** Opening Materials provided block **

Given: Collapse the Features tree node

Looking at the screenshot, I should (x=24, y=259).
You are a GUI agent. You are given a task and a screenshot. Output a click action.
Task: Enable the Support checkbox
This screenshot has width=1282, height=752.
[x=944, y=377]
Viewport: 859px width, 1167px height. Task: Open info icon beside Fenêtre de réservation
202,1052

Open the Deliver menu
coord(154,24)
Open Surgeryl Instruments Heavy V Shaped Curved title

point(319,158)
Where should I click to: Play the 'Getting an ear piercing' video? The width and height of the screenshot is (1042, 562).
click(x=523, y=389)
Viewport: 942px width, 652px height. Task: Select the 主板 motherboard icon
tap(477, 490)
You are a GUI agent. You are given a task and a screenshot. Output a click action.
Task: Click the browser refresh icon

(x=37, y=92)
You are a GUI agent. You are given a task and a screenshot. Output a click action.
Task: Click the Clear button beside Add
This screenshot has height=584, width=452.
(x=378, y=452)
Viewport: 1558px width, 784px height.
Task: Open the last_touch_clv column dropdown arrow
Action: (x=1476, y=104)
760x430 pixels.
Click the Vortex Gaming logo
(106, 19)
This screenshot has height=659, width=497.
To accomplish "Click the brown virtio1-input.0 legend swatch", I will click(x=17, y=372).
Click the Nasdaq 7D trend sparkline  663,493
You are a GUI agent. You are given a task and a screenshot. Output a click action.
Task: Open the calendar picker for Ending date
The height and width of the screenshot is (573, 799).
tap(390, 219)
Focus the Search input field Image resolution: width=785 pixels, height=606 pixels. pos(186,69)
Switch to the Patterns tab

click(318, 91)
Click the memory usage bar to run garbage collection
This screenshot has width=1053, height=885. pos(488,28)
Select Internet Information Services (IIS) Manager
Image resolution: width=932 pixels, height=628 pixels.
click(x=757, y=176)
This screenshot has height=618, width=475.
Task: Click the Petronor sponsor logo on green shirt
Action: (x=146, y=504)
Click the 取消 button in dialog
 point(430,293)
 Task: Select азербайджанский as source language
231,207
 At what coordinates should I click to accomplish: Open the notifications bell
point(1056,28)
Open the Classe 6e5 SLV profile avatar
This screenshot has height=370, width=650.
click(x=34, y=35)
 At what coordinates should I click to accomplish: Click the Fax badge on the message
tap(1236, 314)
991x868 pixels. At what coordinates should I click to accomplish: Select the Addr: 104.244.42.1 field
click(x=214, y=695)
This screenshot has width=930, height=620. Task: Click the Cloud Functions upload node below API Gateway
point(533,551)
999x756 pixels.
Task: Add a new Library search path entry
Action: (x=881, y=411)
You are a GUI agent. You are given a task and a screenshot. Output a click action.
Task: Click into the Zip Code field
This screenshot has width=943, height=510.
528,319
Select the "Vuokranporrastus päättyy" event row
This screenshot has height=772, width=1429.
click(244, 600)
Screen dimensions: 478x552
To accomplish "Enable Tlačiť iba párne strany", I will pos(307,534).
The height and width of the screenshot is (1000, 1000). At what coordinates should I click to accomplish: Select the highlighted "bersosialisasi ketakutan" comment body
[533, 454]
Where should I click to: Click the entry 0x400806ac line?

** Closing Materials provided block **

→ Assignment: Your answer must be an exact transcription of the lines from the one containing "991x868 pixels. At" through the last line of the records above, and nothing else.

→ Response:
991x868 pixels. At what coordinates should I click to accomplish: Select the Addr: 104.244.42.1 field
click(x=214, y=695)
This screenshot has width=930, height=620. Task: Click the Cloud Functions upload node below API Gateway
point(533,551)
999x756 pixels.
Task: Add a new Library search path entry
Action: (x=881, y=411)
You are a GUI agent. You are given a task and a screenshot. Output a click action.
Task: Click into the Zip Code field
This screenshot has width=943, height=510.
528,319
Select the "Vuokranporrastus päättyy" event row
This screenshot has height=772, width=1429.
click(244, 600)
Screen dimensions: 478x552
To accomplish "Enable Tlačiť iba párne strany", I will pos(307,534).
The height and width of the screenshot is (1000, 1000). At what coordinates should I click to accomplish: Select the highlighted "bersosialisasi ketakutan" comment body
[533, 454]
Where should I click to: Click the entry 0x400806ac line?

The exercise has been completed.